I don’t think anyone can deny the rising significance of being mentally or cognitively flexible. It is indeed a great way to flourish and develop yourself in all environments and to be able to adapt to new demands. One of the most sought after, and therefore most suitable ways to make yourself more flexible cognitively is by exposing yourself to many new ideas and experiences. There are different ways of doing different things, and they can really help you in this quest (should you choose to accept it!). Here are a bunch of ways that will help you start on this journey of mental flexibility.
1. Change Your Daily Routine
The first step you can take to develop yourself as an individual with mental flexibility is to change your routine. Yes, start by doing the very basic things in your life a little differently. For example, try changing the travel route if you are more used to taking the same route to work every, and have been doing so for a couple of months or even years. Maybe this time, take a longer route, or maybe a shorter route you were unaware of. If you usually travel by car, try travelling by bus or tube instead.
Similarly, if you are more accustomed to running or taking a simple stroll in the park every day, try by perhaps going to the gym instead and trying out a new, more extensive workout routine – if not for very long, then at least a day or two.
If you try to stay open to new ways of doing different things – the very basic things in your life – you can really go a long way in developing yourself as a mentally flexible individual.
Sometimes even the smallest of changes that may seem trivial such as trying to read a book rather than painting or trying a new sitting spot in your class, can prove useful in strengthening new neural pathways; Leading to more mental flexibility.
2. Explore the Unknown
Now ‘Exploring the Unknown’ can mean anything. And do not worry! You are not expected to go looking for some hidden treasure or venture into a forbidden forest! Instead, I mean trying out new skills or experiences that you were less aware of (or unaware of previously). Something that can really be ‘out of the ordinary’ for you. Whenever you try experiencing something out of the ordinary or try to learn something new, the brain tends to create new synaptic connections. Thus, we can argue that these new ‘experiences’ trigger the release of dopamine, a chemical that not only improves memory and learning but also tends to increase your motivation towards something.
Thus, going out of the way and overcoming some apprehension (for example) to try out something novel can often really prove fruitful.
And yes, when we say ‘Explore the Unknown’ or talk of trying out new things, this could include travelling to new places. This could also involve linguistic skills such as learning a new language, joining a new club, learingn to play a new musical instrument or trying out a new genre of books you may have hesitated reading for so long.
According to Harvard Business Review, taking time to learn new skills can really help one develop feelings of competence and achievement too. It helps us communicate with our subconscious pursuit for growth and development. This enables us to develop and improve physically and mentally by helping us escape the repetitive cycle of fixed capabilities.

* **WHAT THIS TASK INVOLVES**
Write out the part of the article on mental flexibility that opens with the words containing "If you try to" and closes with "more mental flexibility.". The listing has no role in this work.

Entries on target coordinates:
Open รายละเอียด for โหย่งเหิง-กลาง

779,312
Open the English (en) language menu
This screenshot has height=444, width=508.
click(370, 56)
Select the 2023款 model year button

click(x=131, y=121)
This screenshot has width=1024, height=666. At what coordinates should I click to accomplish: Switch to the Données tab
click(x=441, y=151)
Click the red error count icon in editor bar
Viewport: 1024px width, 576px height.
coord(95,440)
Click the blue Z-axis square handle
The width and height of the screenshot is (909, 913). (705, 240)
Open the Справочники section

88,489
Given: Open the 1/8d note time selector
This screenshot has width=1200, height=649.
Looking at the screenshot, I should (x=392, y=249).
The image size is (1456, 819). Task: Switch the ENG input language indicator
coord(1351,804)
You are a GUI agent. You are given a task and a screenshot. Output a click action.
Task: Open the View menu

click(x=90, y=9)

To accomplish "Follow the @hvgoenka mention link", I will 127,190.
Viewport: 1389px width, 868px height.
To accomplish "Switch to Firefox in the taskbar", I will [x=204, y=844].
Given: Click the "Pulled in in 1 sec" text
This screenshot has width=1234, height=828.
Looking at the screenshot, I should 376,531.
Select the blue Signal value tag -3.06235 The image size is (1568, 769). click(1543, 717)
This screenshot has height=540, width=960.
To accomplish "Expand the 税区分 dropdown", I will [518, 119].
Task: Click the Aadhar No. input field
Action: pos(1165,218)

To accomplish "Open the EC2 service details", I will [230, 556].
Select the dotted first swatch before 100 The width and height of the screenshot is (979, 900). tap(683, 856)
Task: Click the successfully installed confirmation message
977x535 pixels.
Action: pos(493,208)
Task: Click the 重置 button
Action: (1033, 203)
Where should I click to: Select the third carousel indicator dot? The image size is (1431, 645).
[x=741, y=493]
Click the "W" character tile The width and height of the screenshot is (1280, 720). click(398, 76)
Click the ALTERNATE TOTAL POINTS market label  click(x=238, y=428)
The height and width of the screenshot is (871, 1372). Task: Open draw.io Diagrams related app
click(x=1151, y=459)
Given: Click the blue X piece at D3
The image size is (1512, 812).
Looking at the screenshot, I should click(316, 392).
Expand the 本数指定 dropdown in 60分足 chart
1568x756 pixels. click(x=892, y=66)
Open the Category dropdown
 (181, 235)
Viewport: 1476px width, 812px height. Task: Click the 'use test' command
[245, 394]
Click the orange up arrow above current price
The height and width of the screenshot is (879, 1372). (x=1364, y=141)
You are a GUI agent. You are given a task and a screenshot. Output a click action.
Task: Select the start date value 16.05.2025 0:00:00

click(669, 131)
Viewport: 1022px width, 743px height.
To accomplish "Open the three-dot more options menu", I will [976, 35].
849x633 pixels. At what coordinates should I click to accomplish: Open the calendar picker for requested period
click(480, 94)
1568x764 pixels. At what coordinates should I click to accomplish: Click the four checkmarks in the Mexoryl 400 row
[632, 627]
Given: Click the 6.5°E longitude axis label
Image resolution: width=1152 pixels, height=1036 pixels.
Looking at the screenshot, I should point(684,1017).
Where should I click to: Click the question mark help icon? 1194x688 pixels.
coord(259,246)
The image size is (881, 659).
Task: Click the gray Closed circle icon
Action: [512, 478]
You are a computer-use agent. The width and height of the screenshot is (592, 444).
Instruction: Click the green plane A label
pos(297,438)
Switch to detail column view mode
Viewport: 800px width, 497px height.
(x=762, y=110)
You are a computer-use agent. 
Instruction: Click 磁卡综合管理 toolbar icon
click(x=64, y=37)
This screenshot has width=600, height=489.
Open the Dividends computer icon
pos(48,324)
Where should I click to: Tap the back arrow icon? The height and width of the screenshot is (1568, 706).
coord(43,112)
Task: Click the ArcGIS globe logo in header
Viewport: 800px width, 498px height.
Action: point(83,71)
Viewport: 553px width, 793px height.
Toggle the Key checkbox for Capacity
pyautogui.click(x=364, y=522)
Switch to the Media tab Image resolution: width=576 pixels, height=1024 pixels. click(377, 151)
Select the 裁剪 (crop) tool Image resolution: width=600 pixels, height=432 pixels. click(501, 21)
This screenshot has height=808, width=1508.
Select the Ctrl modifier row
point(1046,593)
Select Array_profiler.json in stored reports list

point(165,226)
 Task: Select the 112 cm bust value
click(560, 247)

* **ANSWER TO THE TASK**
If you try to stay open to new ways of doing different things – the very basic things in your life – you can really go a long way in developing yourself as a mentally flexible individual.
Sometimes even the smallest of changes that may seem trivial such as trying to read a book rather than painting or trying a new sitting spot in your class, can prove useful in strengthening new neural pathways; Leading to more mental flexibility.